Inside vs. Outside: Two Architectures
Running the harness inside the sandbox means everything happens within a single container. This setup is straightforward and works well for single-user applications. It leverages local filesystems, making it easy to use existing harnesses without modification. However, this simplicity comes at a cost. Credentials are exposed, and the sandbox can’t be suspended, leading to inefficiencies and potential security risks.

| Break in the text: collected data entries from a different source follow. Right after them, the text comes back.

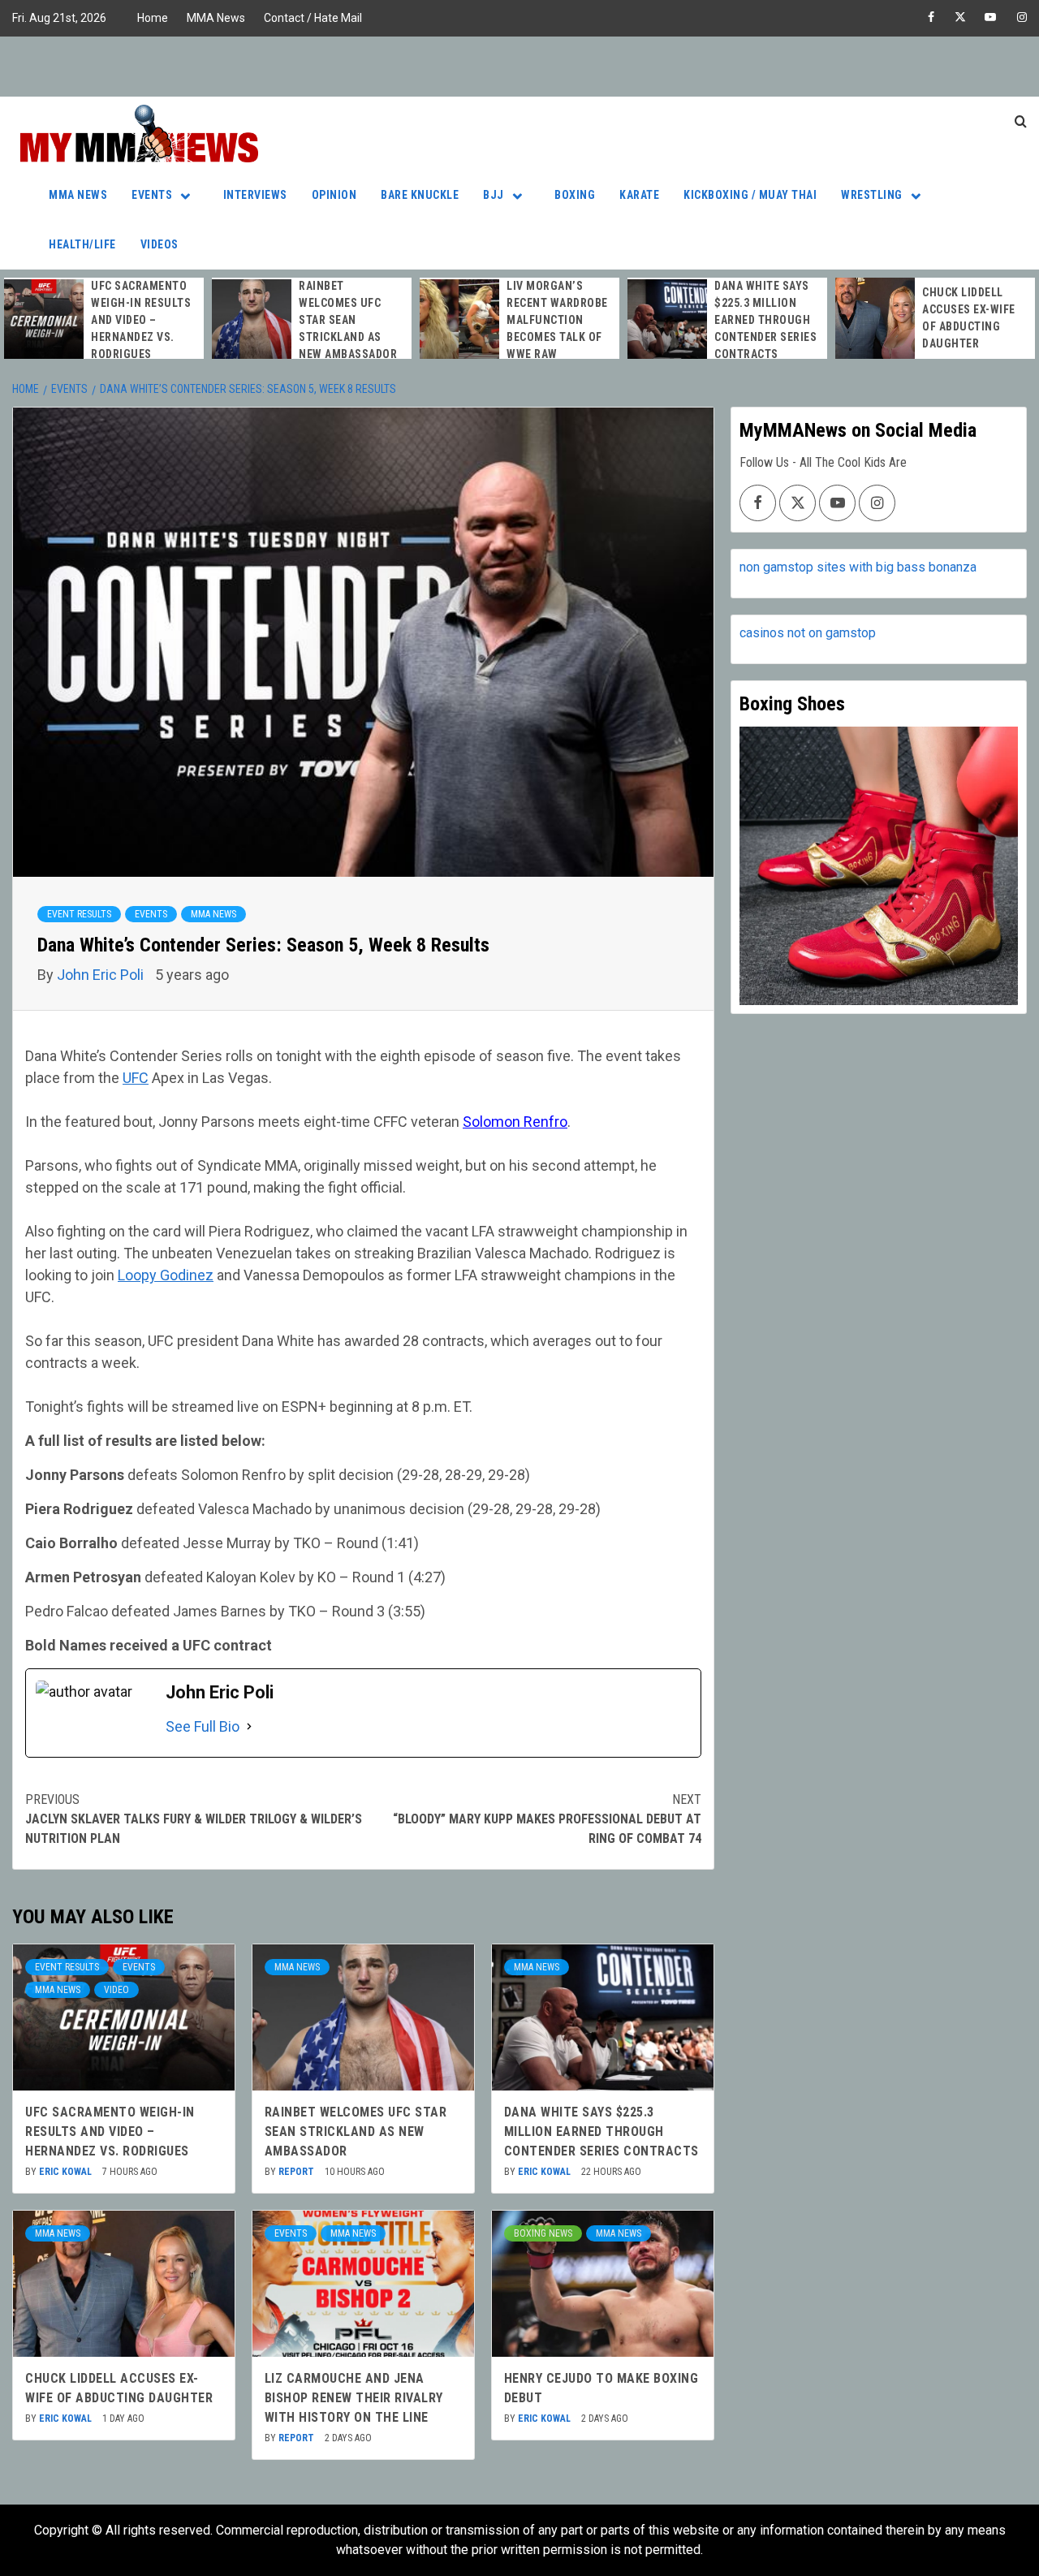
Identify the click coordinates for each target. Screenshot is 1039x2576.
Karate (639, 194)
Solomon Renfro (515, 1121)
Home (152, 17)
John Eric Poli (102, 974)
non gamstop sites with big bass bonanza (857, 567)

In contrast, running the harness outside the sandbox offers enhanced security and flexibility. Credentials remain secure on the backend, and sandboxes can be provisioned on demand, reducing idle resource usage. This architecture also transforms sandboxes into interchangeable components, allowing for seamless session recovery if one fails. For organizations with multiple engineers, this model simplifies shared access to skills and memories, avoiding the complexities of a distributed filesystem.
Tradeoffs and Real Implications
Choosing to run the harness outside the sandbox isn’t without its challenges. Off-the-shelf harnesses, designed for local filesystems, require adaptation. Durable execution becomes a priority, as agent sessions must persist through updates and failures. Solutions like Inngest can help, enabling long-running functions that resume seamlessly after disruptions.
Moreover, managing the sandbox lifecycle efficiently is crucial. Tools like Blaxel offer fast resume times, ensuring the sandbox is only active when needed. This approach minimizes cold start delays, crucial for maintaining interactive performance.
For engineers, this means rethinking how they structure and manage agent sessions. The traditional reliance on local filesystems must give way to database-backed solutions, ensuring shared organizational knowledge and skills are accessible across sessions.
What to Watch Next
For founders and investors, the shift towards running agent harnesses outside the sandbox signals a broader trend towards scalable, secure AI deployments. As AI continues to integrate into organizational workflows, the ability to manage and share resources efficiently will be key.
Engineers should keep an eye on new patterns and capabilities emerging in the space. The rapid pace of development means staying informed about the latest tools and architectures is essential. Understanding these dynamics not only enhances current projects but positions teams to leverage AI effectively in the future.
Ultimately, the choice of where to run the agent harness is more than a technical decision—it’s a strategic one that impacts security, efficiency, and collaboration. As the industry continues to evolve, those who master this balance will lead the way in deploying AI that truly adds value.